Me gustan los pediatras. Me caen bien. Les he conocido de todos los pelajes, de ambos sexos y al menos de cinco países y dos continentes distintos, que recuerde, puede que más. En los centros de salud me provocan ternura. Les he visto muchas veces despistados, desubicados, descolocados, intentando encontrar su espacio en ese batiburrillo social, económico, familiar en que se convierte el pueblo, o el barrio. Les he visto sumergirse en las aguas profundas y peligrosas de la Atención Primaria sin más bagaje que unas clases de buceo en la piscina, y les he visto hacerlo con ánimo y un amor a su especialidad envidiable.

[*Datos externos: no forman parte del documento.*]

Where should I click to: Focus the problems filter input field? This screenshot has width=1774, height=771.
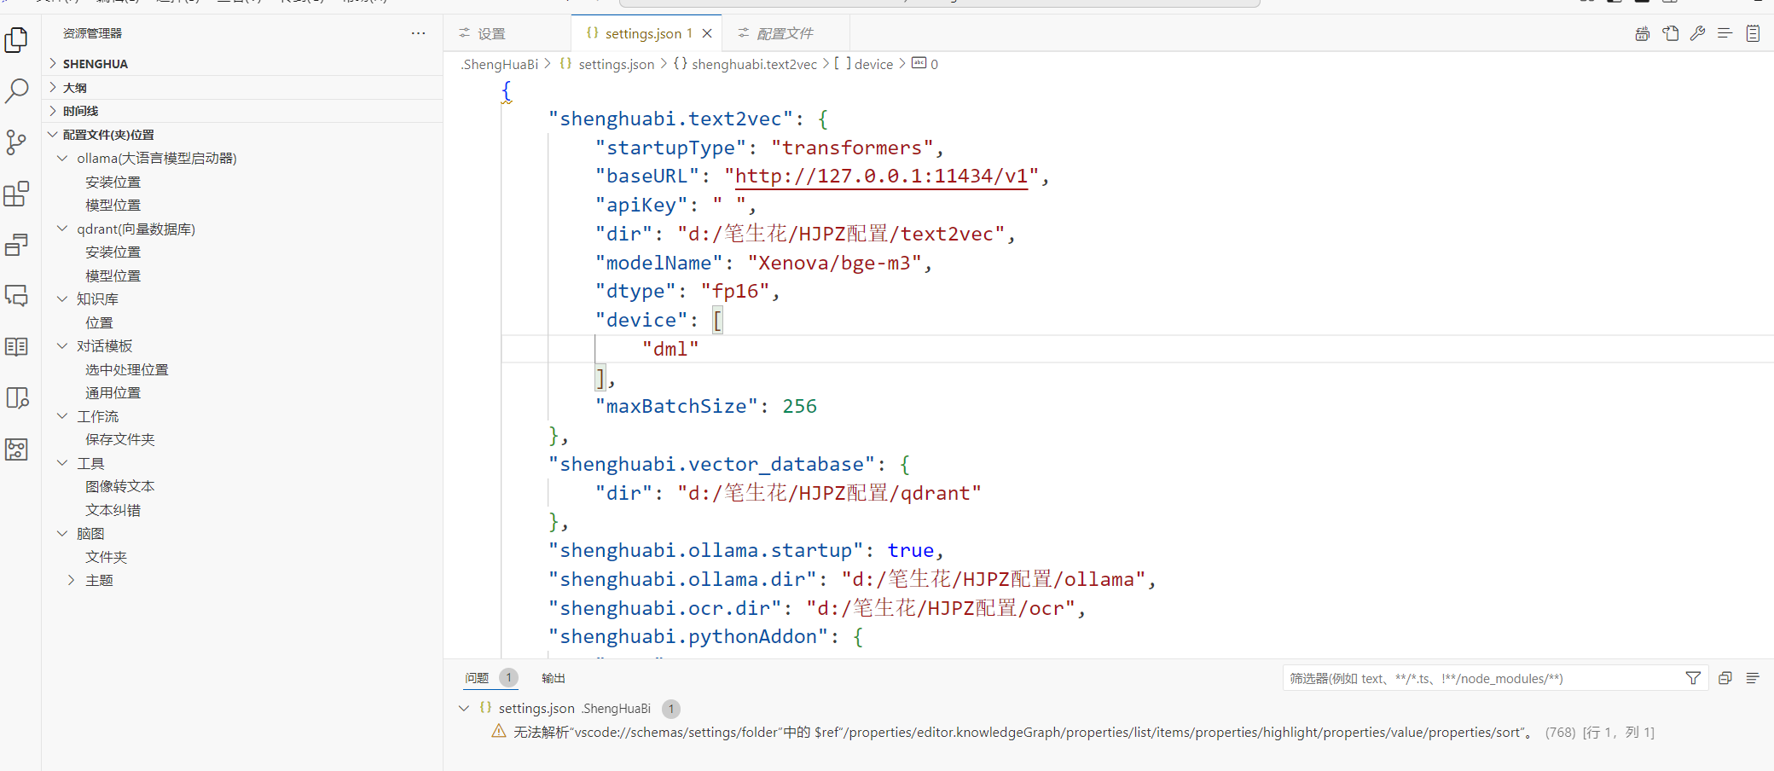(1481, 678)
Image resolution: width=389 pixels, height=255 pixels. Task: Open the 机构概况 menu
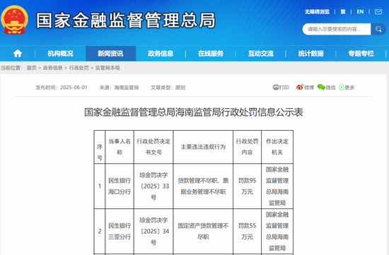tap(60, 54)

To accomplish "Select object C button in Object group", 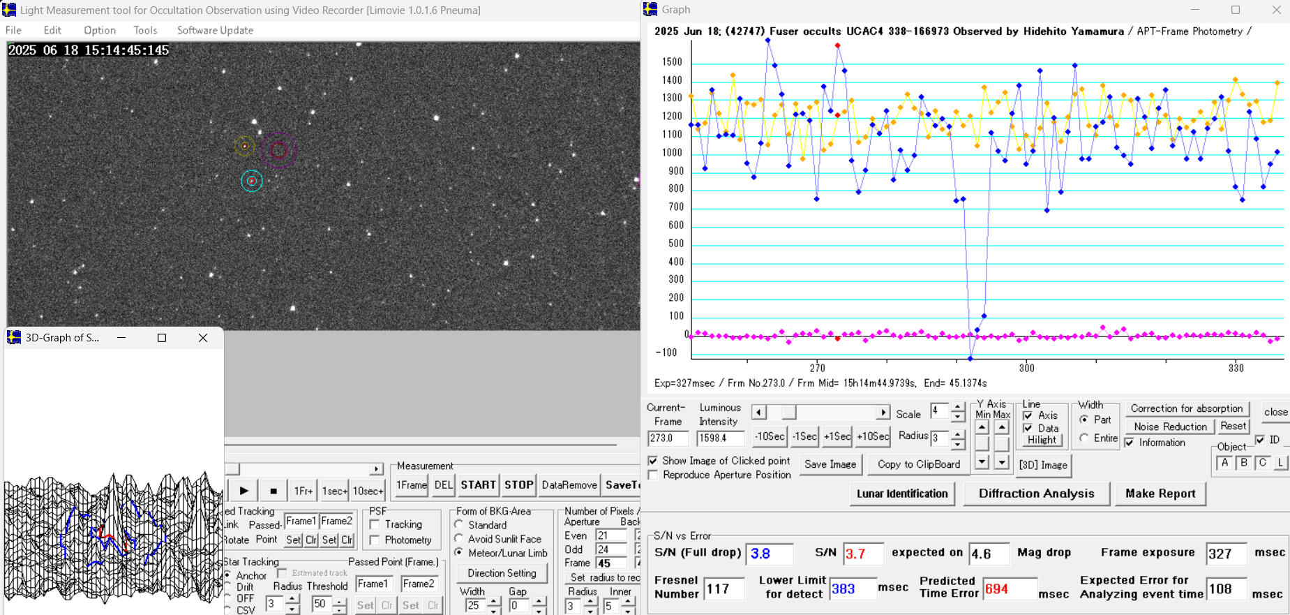I will (x=1262, y=463).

Al mismo tiempo que se sumergen en ese mundo para ellos extraño, a los sones del "bajo el mar" de La Sirenita, se van despojando del pesado traje que soportan por los años entre aparatos, antibióticos intravenosos y surfactantes les había ido confiriendo hasta al Patch Adams más pintado, y casi se puede percibir cómo se van sintiendo más cómodos en un traje más modesto, un neopreno de peor calidad, que al final termina empapándote, pero que viene que ni pintado para sobrevivir en el barro.

He convivido con pediatras que abandonaron la UCI del Valle de Hebrón para atender mil y pico niños de un pueblo dormitorio de Madrid. Y lo hicieron desde la racionalidad, la sencillez y la sonrisa, aunque podrían haberlo hecho desde el resentimiento y la medicalización. He conocido pediatras digestivos, endocrinos, neurólogos, que se hartan a explorar caderas y a enseñar a las madres a lavar las narices a sus rorros.

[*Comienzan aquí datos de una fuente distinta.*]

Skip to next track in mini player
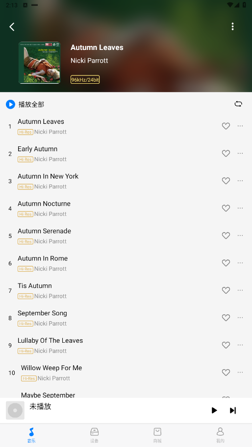The image size is (252, 447). click(233, 410)
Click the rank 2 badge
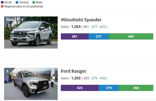 point(7,71)
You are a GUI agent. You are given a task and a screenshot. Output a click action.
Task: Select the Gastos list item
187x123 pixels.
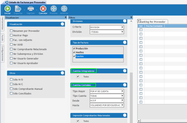(x=80, y=56)
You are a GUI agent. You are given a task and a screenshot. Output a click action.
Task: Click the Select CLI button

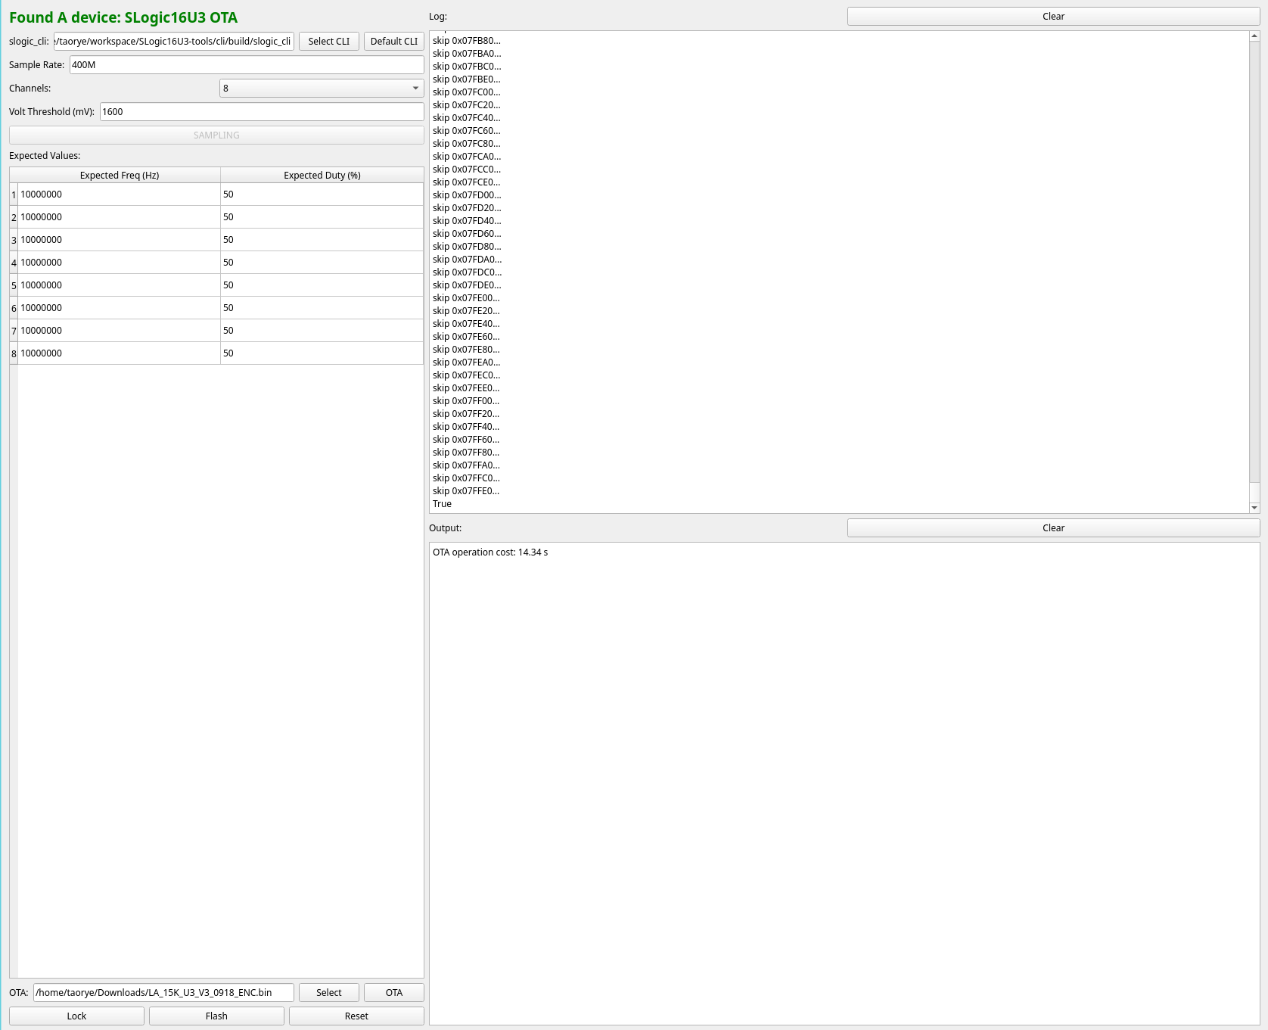point(328,42)
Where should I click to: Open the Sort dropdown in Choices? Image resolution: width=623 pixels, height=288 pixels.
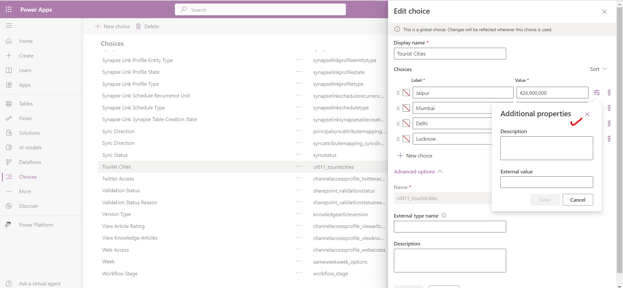598,69
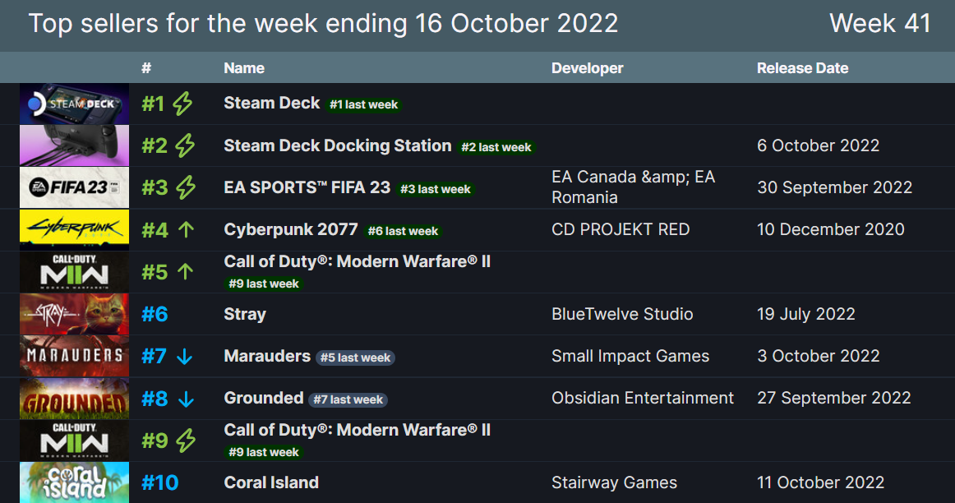
Task: Open the Grounded game link
Action: (x=264, y=399)
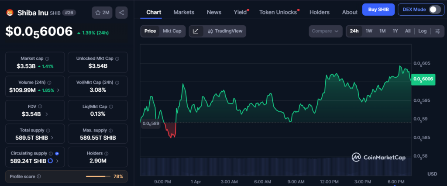Viewport: 447px width, 186px height.
Task: Open the Compare dropdown
Action: 326,31
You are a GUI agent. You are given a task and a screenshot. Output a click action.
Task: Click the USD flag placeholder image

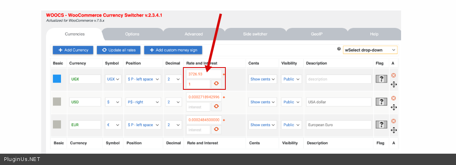[x=381, y=102]
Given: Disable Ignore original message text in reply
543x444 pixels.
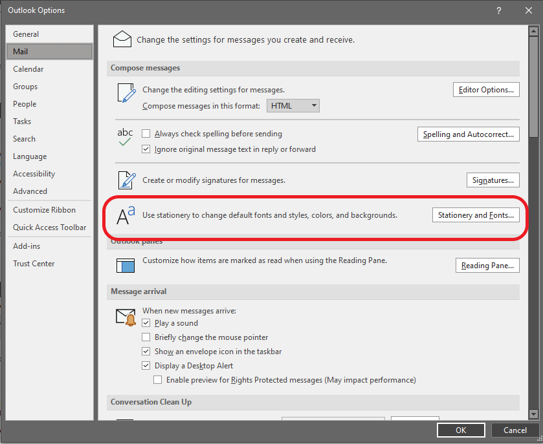Looking at the screenshot, I should coord(146,149).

Y he conocido pediatras aterrados, desnudos sin sus escáneres y sus laboratorios, que aburren con sus miedos y sus derivaciones a urgencias a los padres de sus pequeños pacientes. Y les compadezco, porque se que les da miedo nadar, cuánto más sumergirse. Y es que en el hospital, cuando la palabra incertidumbre entra por la puerta, lo hace siempre dándole el brazo al terror, y contra eso siempre nos quedará alguna prueba y alguna etiqueta.

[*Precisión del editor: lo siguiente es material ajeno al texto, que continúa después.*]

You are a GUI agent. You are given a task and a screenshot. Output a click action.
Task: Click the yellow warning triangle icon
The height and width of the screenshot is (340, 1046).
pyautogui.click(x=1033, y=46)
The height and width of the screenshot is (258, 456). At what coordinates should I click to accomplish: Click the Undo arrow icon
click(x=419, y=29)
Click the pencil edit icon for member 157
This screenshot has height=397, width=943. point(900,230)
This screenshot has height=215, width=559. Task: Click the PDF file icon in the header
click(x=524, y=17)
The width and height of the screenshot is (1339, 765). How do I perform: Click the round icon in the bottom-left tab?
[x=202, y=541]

Me caen bien los pediatras. Son muy buena gente. De verdad. A mi me gusta ver a los niños de mis familias. El sistema está montado como está montado, al menos por ahora. Médicos especialistas en trabajar en la cabecera, en manejar la incertidumbre, en contemplar el paciente en su entorno, convivimos con otros especialistas que tiene que adquirir esos conocimientos a golpe de susto, a base de sudor y de tiempo. La Medicina del pueblo, del barrio, engancha. Y ellos son buena gente y casi todos se dejan enganchar, porque te sientes tan plenamente médico que es muy difícil despojarte ya de su hechizo. Convivimos, nos tratamos bien, hablamos e intercambiamos información porque, al fin y al cabo, nosotros también somos buena gente.


Vuelvo a transmutarme en el doctor Ceriani, soy así de antiguo, así de Country Doctor, no lo puedo evitar. Ustedes me disculparán. Dedicado a todos mis amigos y amigas pediatras, y agradecido por la benevolencia de soportarme y tantas veces, de enseñarme.